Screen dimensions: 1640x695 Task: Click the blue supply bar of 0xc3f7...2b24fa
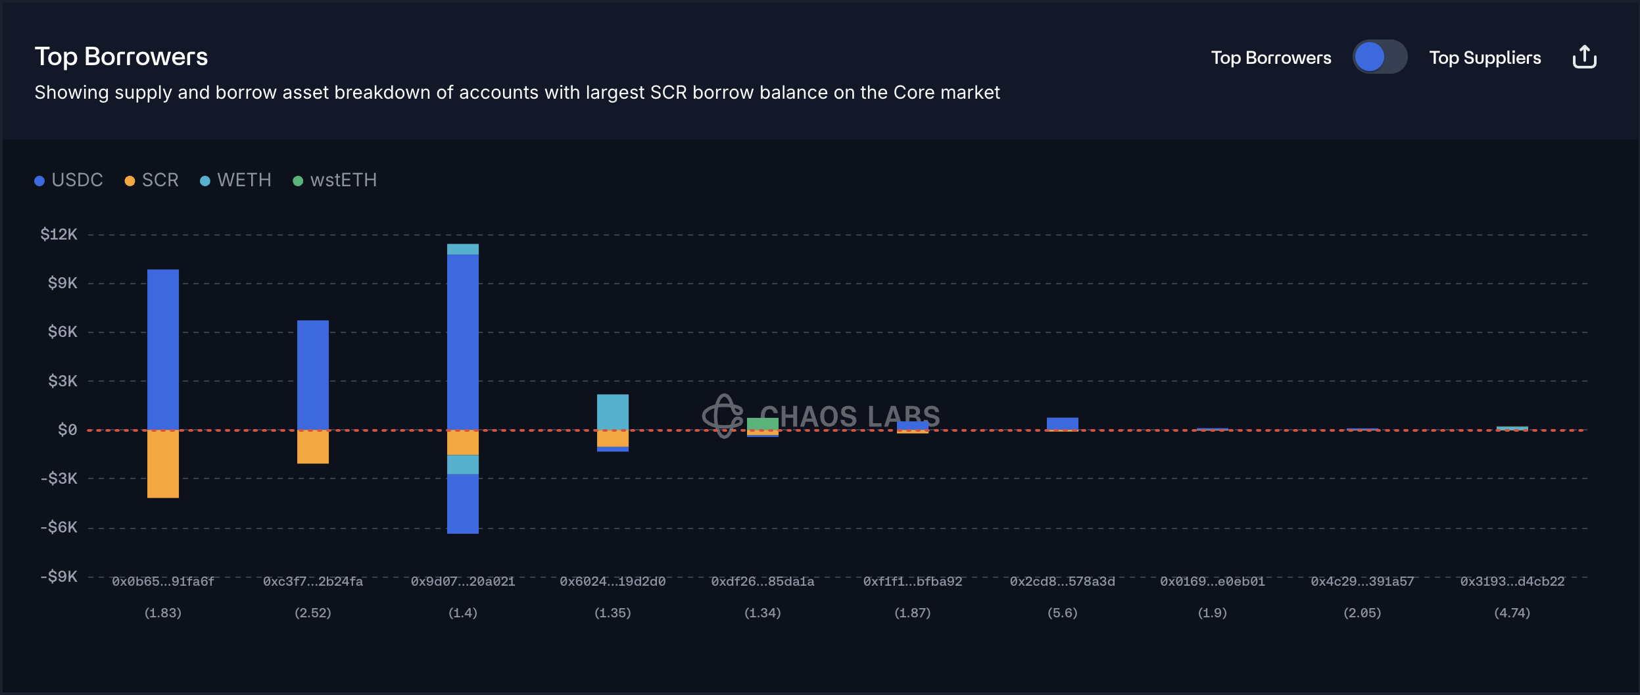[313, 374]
-.-.-
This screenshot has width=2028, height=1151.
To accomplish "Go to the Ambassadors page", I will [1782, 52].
-.-.-
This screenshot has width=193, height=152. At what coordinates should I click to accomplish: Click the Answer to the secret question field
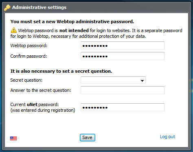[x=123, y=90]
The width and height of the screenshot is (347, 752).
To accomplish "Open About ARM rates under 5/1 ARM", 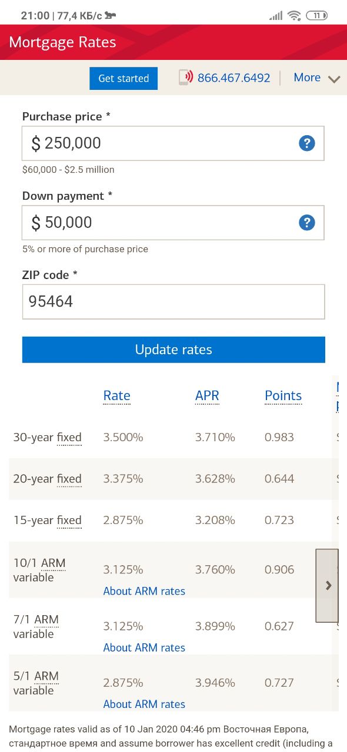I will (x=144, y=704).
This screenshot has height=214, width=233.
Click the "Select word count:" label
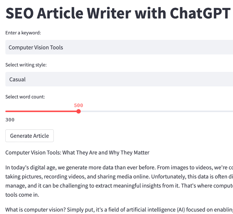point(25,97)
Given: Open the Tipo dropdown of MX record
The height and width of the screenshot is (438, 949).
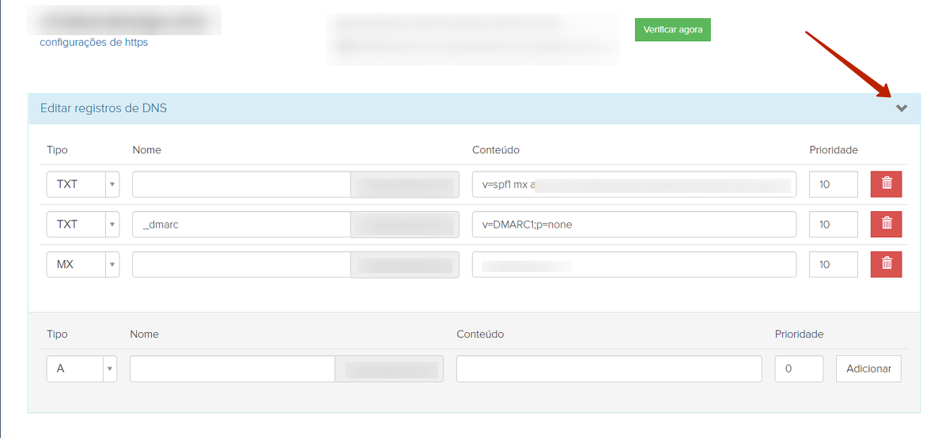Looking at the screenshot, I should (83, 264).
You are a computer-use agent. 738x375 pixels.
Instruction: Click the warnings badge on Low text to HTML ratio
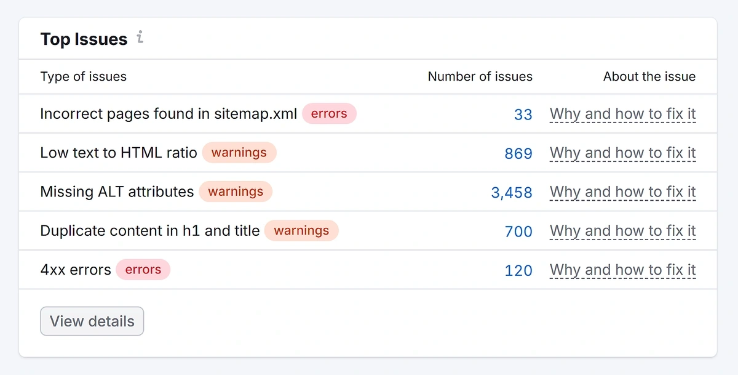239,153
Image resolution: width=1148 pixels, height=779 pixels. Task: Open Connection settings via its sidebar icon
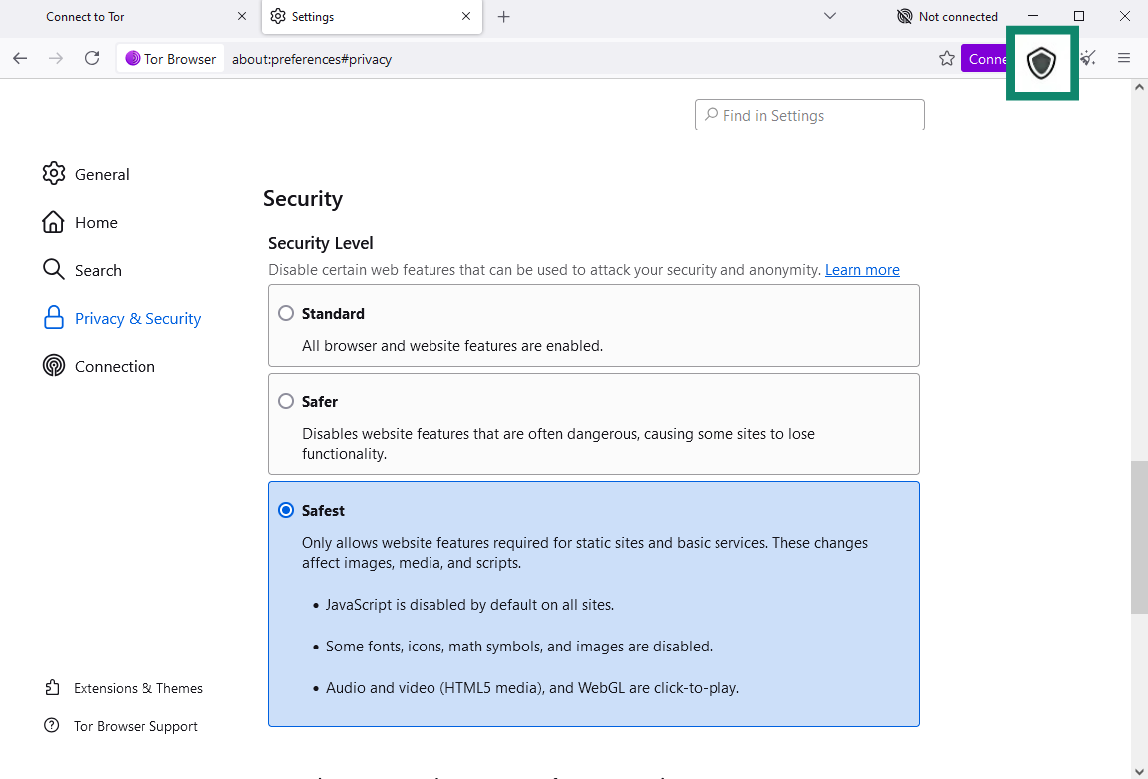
-.-.-
Only one stretch of the listing is wanted: the lines starting at the one with "You are a computer-use agent. 738x375 pixels." and ending at the one with "Image resolution: width=1148", copied exactly and free of pictures.

You are a computer-use agent. 738x375 pixels.
Instruction: Click the warnings badge on Low text to HTML ratio
239,153
Image resolution: width=1148 pixels, height=779 pixels. Task: Open Connection settings via its sidebar icon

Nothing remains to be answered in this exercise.